20 December 2019

New grant to research synthetic health data

Data

A new research project will work towards developing a method which can generate synthetic data based on original data. The project is funded by Novo Nordisk Foundation.

An image of codingA new research project based at the University of Copenhagen will research synthetic health data. The researchers aims to develop and refine a method that can use original data to generate synthetic data sets. The Novo Nordisk Foundation is supporting the project with a grant of DKK 7.5 million.

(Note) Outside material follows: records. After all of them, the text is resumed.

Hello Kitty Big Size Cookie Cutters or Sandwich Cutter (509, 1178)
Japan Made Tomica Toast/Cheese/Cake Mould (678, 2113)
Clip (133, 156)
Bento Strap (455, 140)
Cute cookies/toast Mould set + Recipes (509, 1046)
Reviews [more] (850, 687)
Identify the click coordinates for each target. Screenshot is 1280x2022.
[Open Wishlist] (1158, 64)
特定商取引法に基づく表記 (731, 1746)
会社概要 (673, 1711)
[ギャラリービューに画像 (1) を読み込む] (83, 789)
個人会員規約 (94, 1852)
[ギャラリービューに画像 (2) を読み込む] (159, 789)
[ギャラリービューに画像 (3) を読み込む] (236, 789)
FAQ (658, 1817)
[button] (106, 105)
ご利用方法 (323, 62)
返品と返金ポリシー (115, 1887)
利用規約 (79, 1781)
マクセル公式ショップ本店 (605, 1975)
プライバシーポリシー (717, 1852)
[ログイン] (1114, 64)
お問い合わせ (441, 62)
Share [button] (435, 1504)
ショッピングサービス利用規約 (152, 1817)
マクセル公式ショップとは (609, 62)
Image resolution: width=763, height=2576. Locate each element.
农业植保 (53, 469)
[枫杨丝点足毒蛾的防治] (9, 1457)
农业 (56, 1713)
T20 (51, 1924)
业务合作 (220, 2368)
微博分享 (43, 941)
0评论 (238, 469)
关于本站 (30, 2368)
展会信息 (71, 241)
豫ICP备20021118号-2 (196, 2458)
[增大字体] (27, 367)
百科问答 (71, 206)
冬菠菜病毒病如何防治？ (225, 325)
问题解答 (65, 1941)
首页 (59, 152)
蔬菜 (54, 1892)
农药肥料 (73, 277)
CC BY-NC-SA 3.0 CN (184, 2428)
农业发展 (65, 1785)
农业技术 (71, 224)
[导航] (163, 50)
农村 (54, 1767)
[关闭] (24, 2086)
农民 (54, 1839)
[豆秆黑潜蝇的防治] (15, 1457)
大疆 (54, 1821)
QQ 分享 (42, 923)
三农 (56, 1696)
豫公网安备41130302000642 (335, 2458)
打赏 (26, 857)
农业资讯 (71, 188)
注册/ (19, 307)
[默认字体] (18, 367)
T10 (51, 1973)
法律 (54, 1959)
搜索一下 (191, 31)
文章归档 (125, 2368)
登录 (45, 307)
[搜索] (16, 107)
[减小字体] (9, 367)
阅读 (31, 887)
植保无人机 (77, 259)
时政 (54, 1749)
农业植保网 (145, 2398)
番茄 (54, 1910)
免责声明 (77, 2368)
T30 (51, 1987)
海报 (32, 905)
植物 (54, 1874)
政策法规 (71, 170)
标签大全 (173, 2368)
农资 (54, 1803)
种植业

“Data must be used for the purpose for which they are collected. This is a good starting-point, because we need to know what our data is used for. Further, the healthcare sector urgently needs to develop new solutions, but this requires sharing data more flexibly. Synthetic data can help meet this need because they are based on original data cleared of any details that could be traced back to the original data and thereby the people who provided them,” says Henning Langberg, Professor, Department of Public Health, University of Copenhagen, the recipient of the grant from the Foundation.

Open-source access will ensure quality

The project, called Synthetic Health and Research Data (SHARED), is a proof-of-concept project intended to show that a method can be found that can actually transform original data into synthetic data in a way that makes it impossible to trace the data back to the sources. The synthetic data are created by running an original data set through a mathematical program that adds noise on the data set to ensure that the synthetic data cannot be attributed to specific individuals while maintaining a dispersion and context that makes them statistically valid. This enables data to be shared – without compromising data security.

“An elaborate and secure model capable of generating synthetic data can help to harness the great potential inherent in deriving new contexts from our common health data in a safe and secure way. The results of the project can influence both disease prevention and treatment, not only in Denmark’s healthcare sector but throughout the Nordic countries,” says Niels-Henrik von Holstein-Rathlou, Head of Biomed, Novo Nordisk Foundation.

Together with Finnish partners Turku University Hospital and Institute for Molecular Medicine Finland (FIMM), Henning Langberg will work to develop a mathematical method that can transform the original data into synthetic data and to test the methods and models developed in a test battery that enables them to test how well the synthetic data are like the original data.

“Our major challenge is to include as many parameters as possible in the synthetic dataset without losing the contexts between data. In addition, it is important for us to have an open-source approach to developing the method so that the academic community can ask relevant questions about the method during the project. This is essential when working in such a sensitive and regulated area as health data,” explains Henning Langberg.